A study last October suggested that EOTHO caused “between 8 to 17 percent of all new local infection clusters” while it was in place. It’s very hard to use observational studies like this to say what caused what, and I’ve seen some criticism of the methods, but it’s hardly a shocking, implausible hypothesis that incentivising people to sit in badly ventilated rooms for two hours might have driven infections.
And it’s likely we’ll still be seeing reasonable levels of Covid well into the summer, so it would be unsurprising if it did it again. That may not lead to huge numbers of deaths, if most of the most vulnerable are vaccinated, but it may well lead to mutations arising which render the vaccines less effective.
But also — I don’t know, I’m not an economist, but it strikes me as a weirdly backwards, overcomplicated way to subsidise the restaurant industry. The Treasury spent £849 million on EOTHO last time around. That’s not a huge amount in terms of the national budget — a bit less than a thousandth of the government’s total expenditure. But apparently 52,000 businesses registered for the scheme. The government could have simply given each of them £16,000 for the same cost.
I don’t suppose that would keep them all afloat.
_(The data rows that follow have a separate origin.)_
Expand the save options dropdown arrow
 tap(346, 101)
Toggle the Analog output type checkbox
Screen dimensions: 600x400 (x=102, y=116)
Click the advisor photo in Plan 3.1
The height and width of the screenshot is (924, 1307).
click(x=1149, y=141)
But I don’t suppose EOTHO kept them all afloat either (quite a few places near me seem to be permanently closed). And at least you wouldn’t be deliberately encouraging people to spread the virus.
Even better: why not give some of the money in tax breaks to help restaurants establish takeaway services or outdoor eating? Incentivise genuinely Covid-safe ways of doing business? Since last summer, it has become much clearer that SARS-Cov2 is an airborne virus. All that Covid theatre when you went in a restaurant last year, all the gaps between tables and ostentatiously empty place-settings — all the waiters leaving your dinner at the end of the table so they didn’t come too near you, all the spray-cleaning of toilet-door handles — was just that: theatre. You were still sitting in a soup of floating viral particles.
Insofar as I have any clue about the economics of it at all, it seems entirely sensible to spend lots of money boosting the economy, and borrowing to do so at historically low interest rates; I have no problem with that. But surely we can find smarter ways of doing it than “I’ll give you cheap dinner if you promise to go and breathe Covid fumes in a roomful of strangers.”